WHAT YOU NEED TO DO:
Go to the line that contains "Viewport: 613px width, 446px" in the records below and repeat it, and each line after it, exactly through the end, omitting pictures.

-.-.-

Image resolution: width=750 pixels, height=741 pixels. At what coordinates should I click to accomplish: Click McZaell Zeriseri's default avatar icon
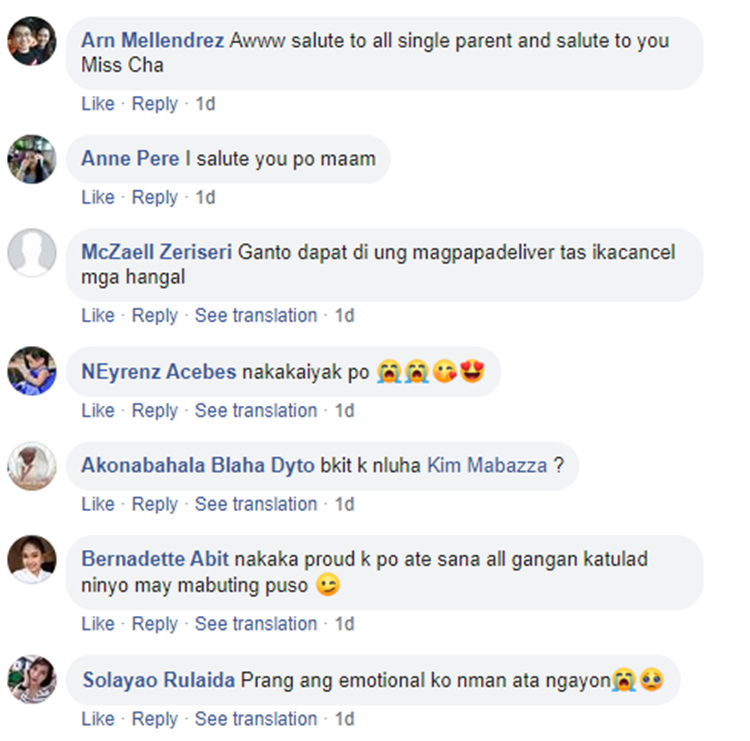(32, 252)
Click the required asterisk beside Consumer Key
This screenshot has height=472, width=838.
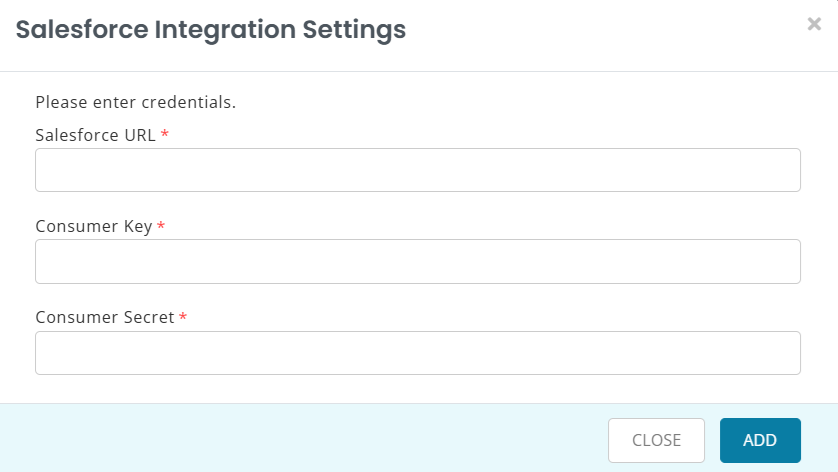click(161, 227)

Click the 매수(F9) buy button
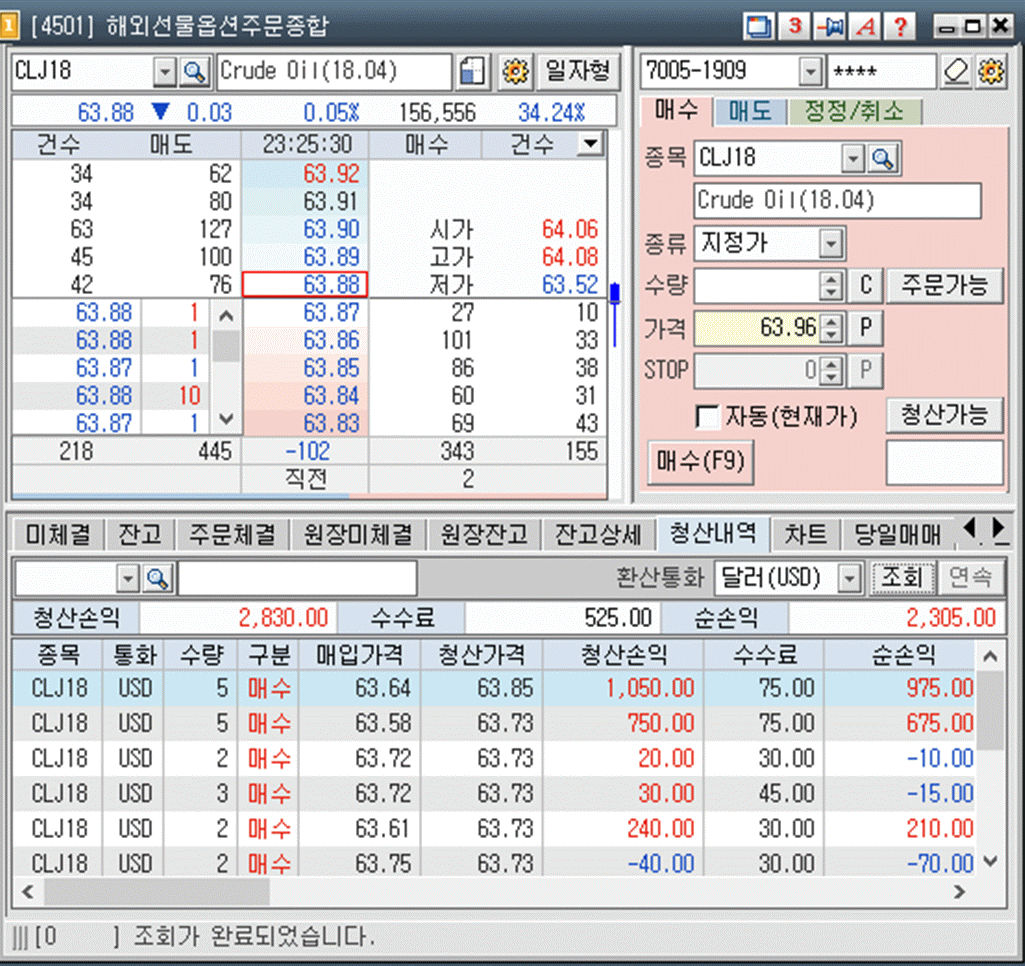(x=700, y=462)
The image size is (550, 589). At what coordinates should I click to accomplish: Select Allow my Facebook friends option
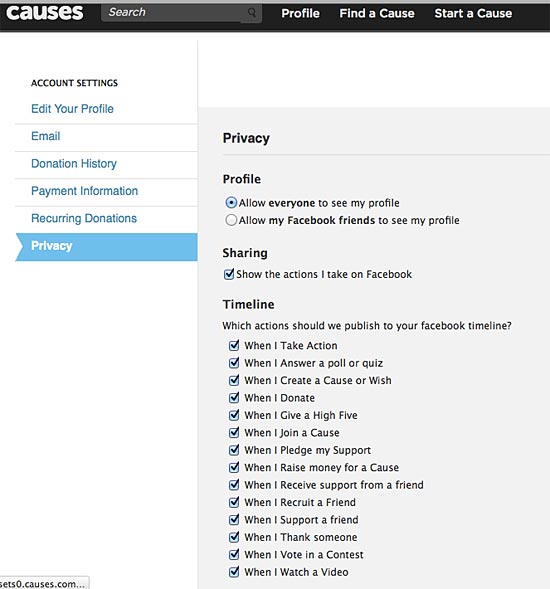pos(231,220)

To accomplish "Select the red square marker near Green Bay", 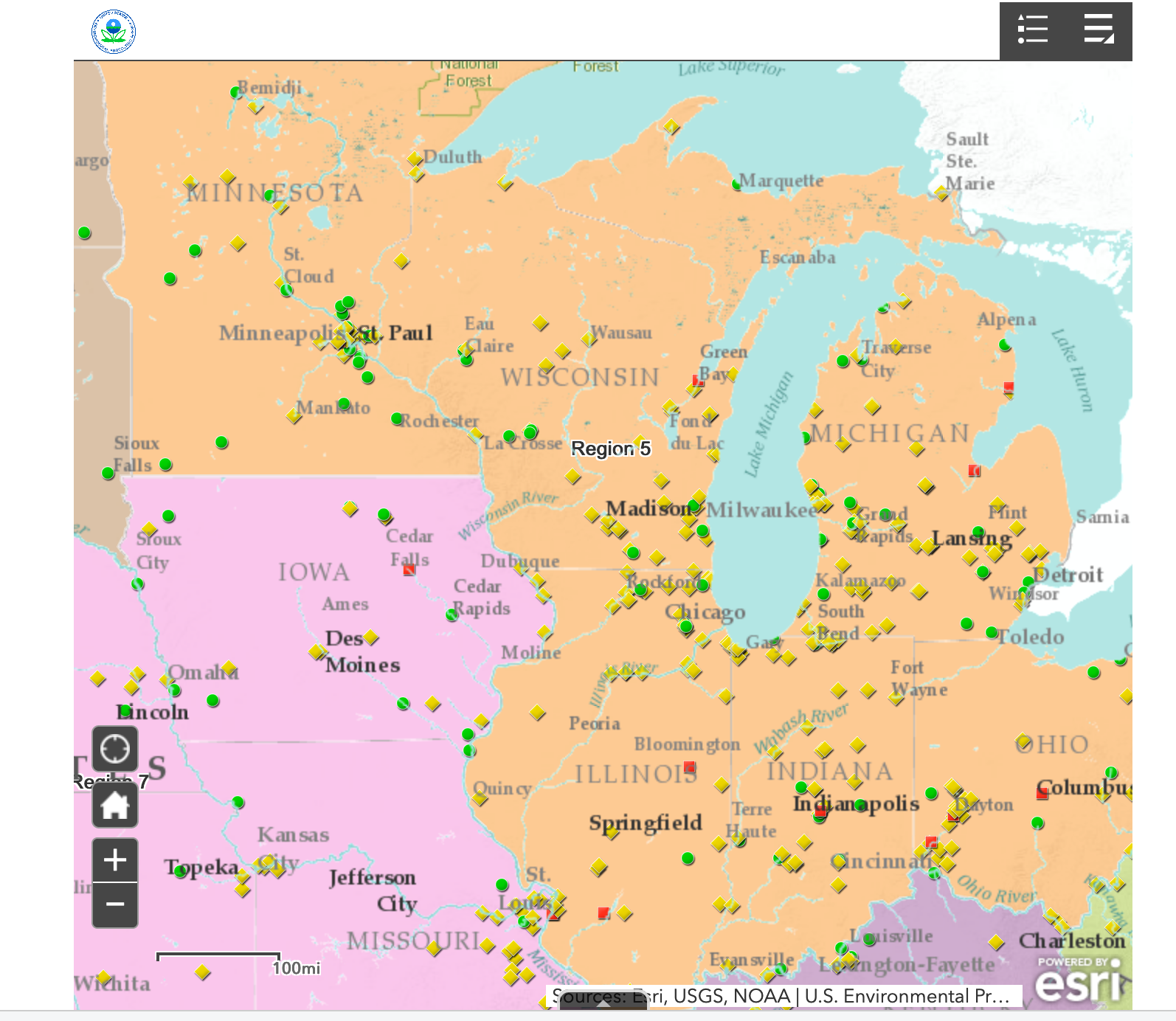I will (698, 381).
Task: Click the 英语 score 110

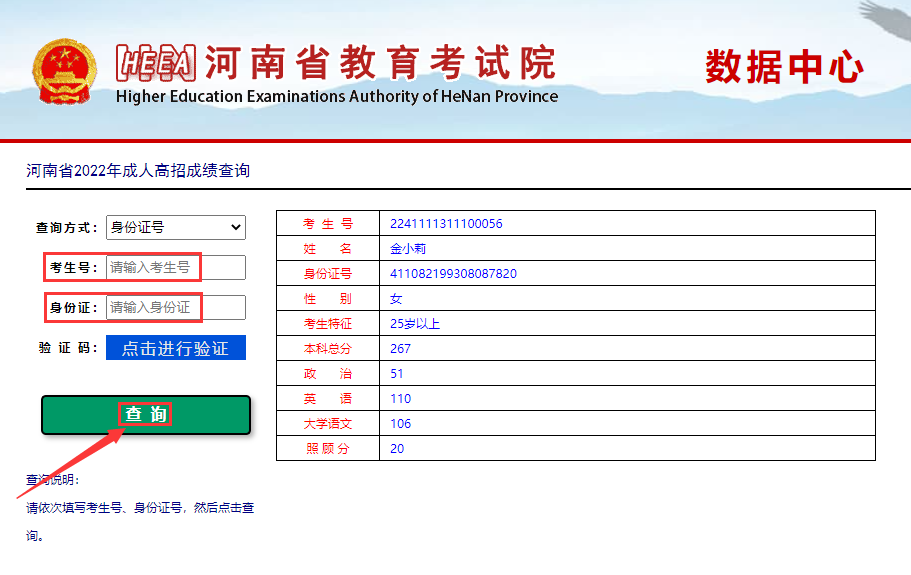Action: 400,399
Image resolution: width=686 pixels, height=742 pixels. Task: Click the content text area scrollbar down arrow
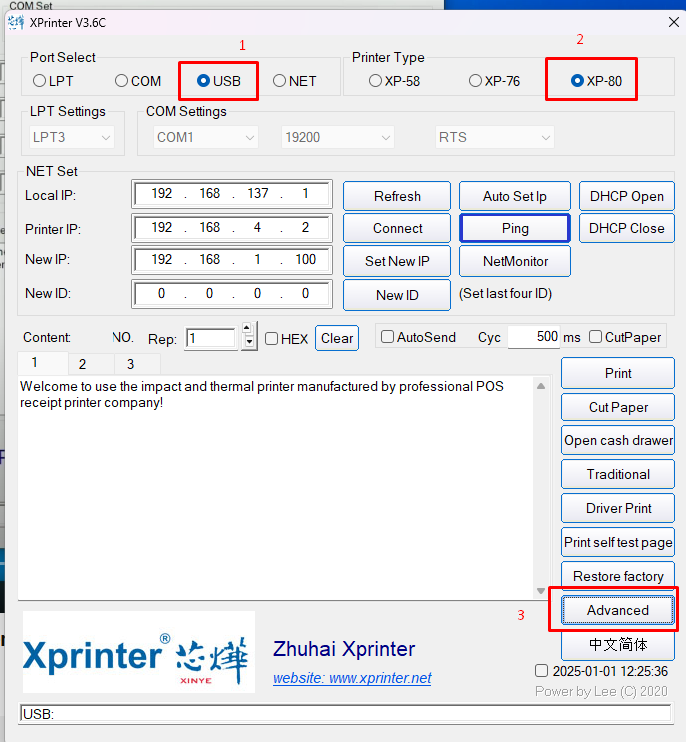541,591
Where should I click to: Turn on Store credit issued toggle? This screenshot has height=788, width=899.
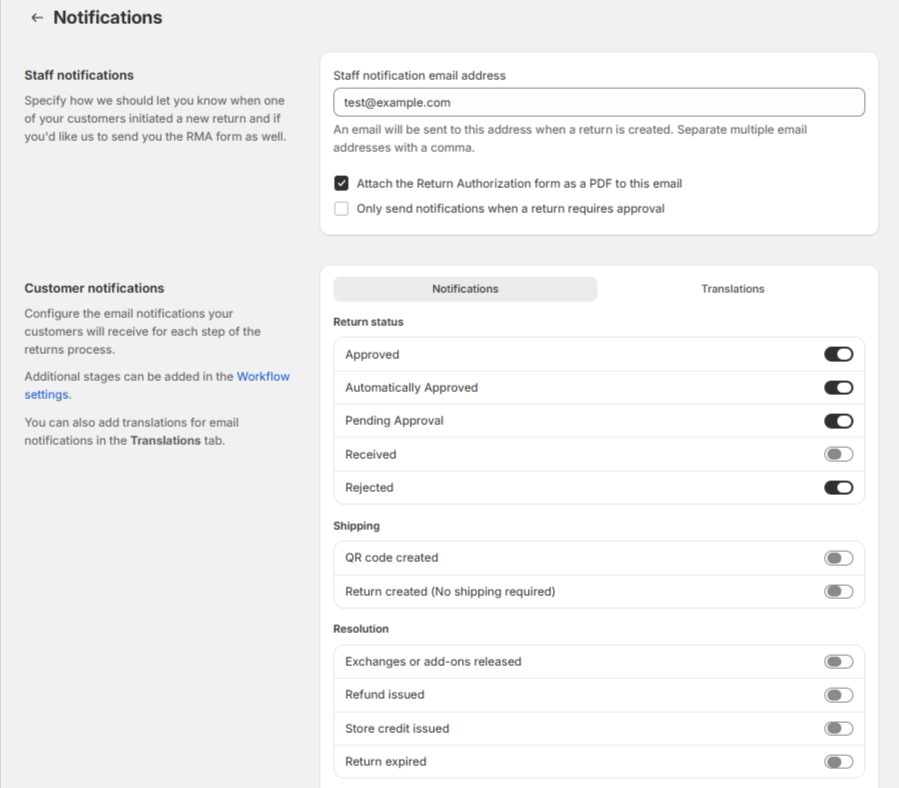[x=838, y=728]
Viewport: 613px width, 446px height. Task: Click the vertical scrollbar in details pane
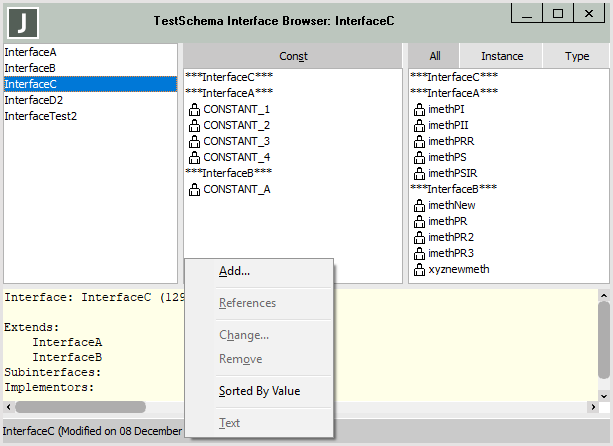pos(604,340)
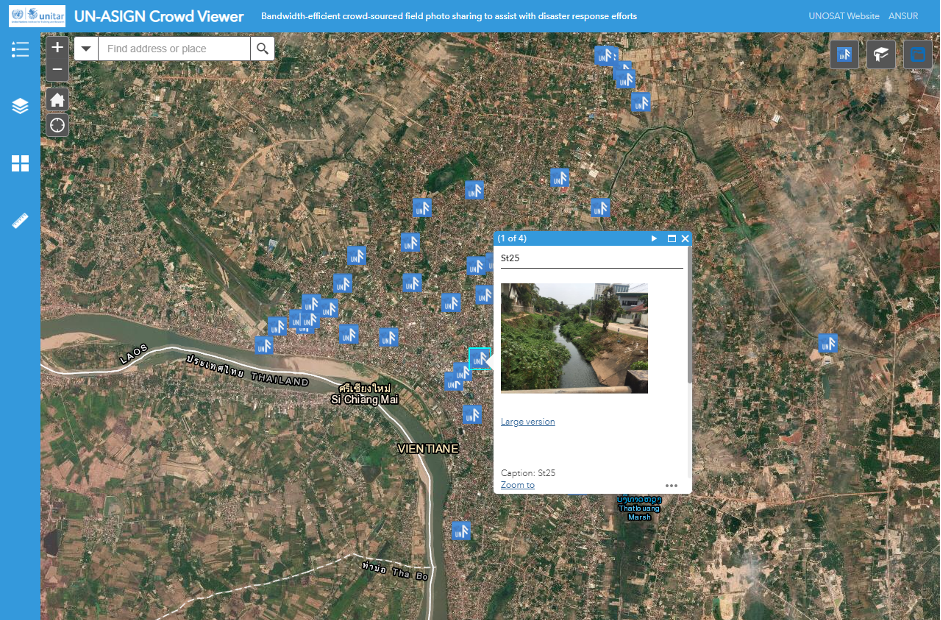Expand the search source dropdown arrow
941x620 pixels.
click(x=86, y=48)
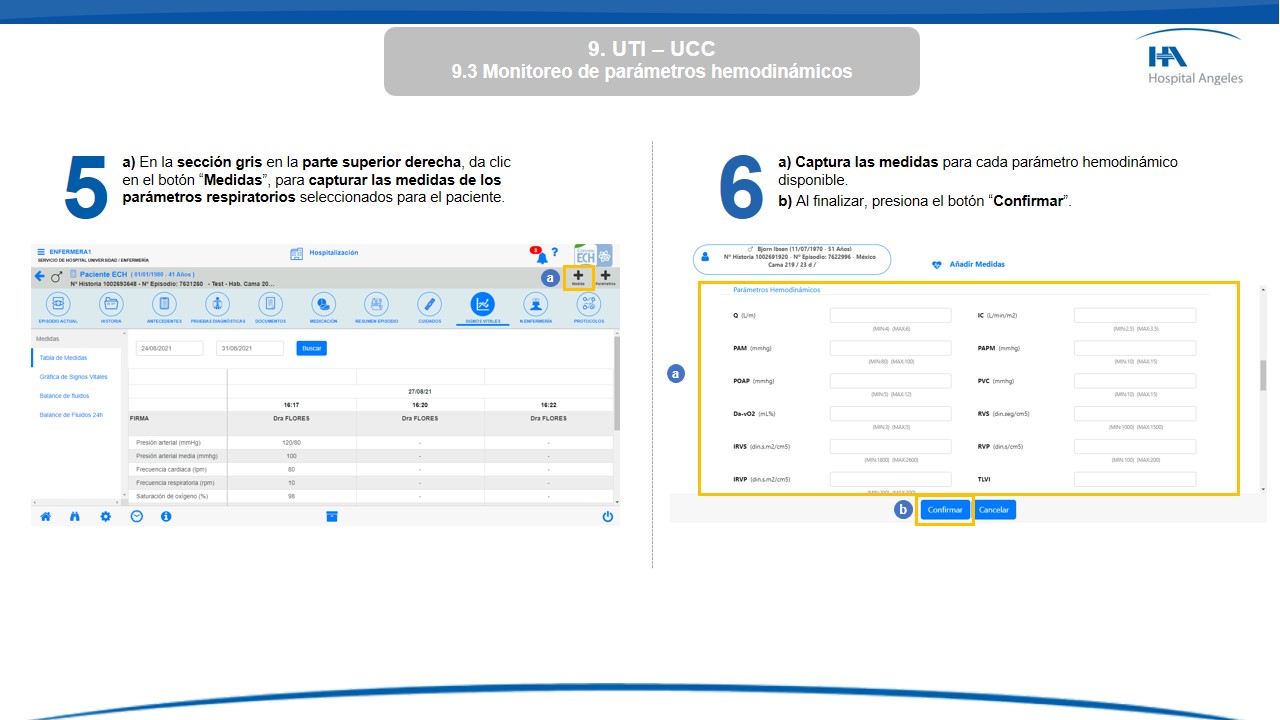Viewport: 1280px width, 720px height.
Task: Open the Protocolos icon
Action: (589, 304)
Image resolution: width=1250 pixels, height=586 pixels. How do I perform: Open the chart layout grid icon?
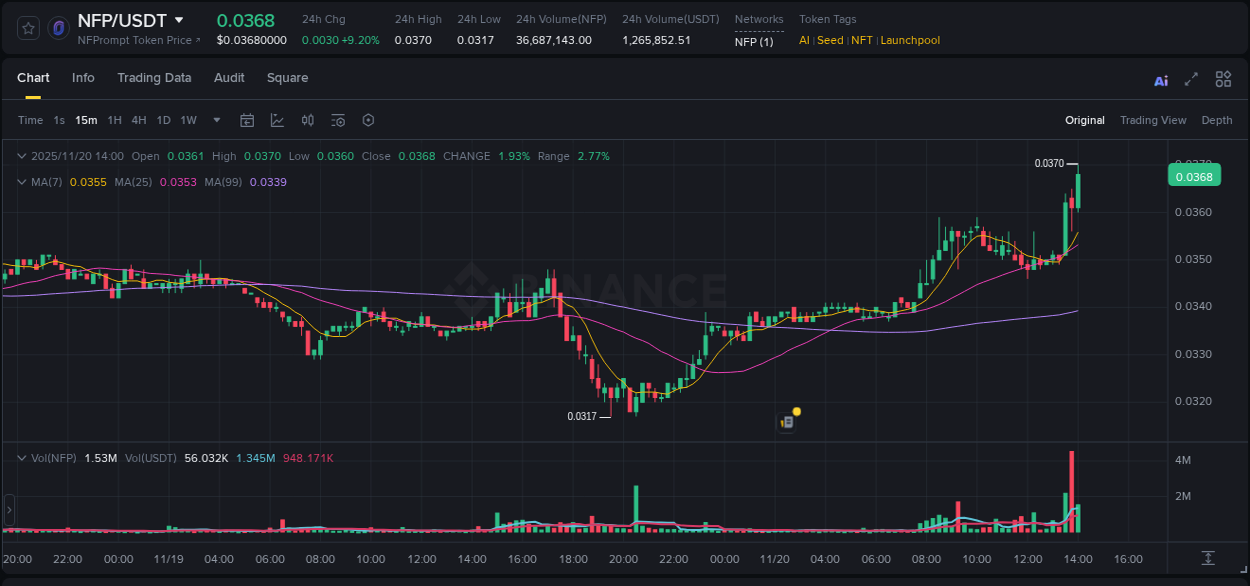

-.-.-

RESPONSE TO THE EXERCISE:
Viewport: 613px width, 446px height. Task: Click the vertical scrollbar in details pane
pos(604,340)
Expand the search source dropdown arrow
941x620 pixels.
click(x=86, y=48)
Viewport: 1280px width, 720px height.
Task: Open the Protocolos icon
Action: (589, 304)
Image resolution: width=1250 pixels, height=586 pixels. How do I perform: Open the chart layout grid icon?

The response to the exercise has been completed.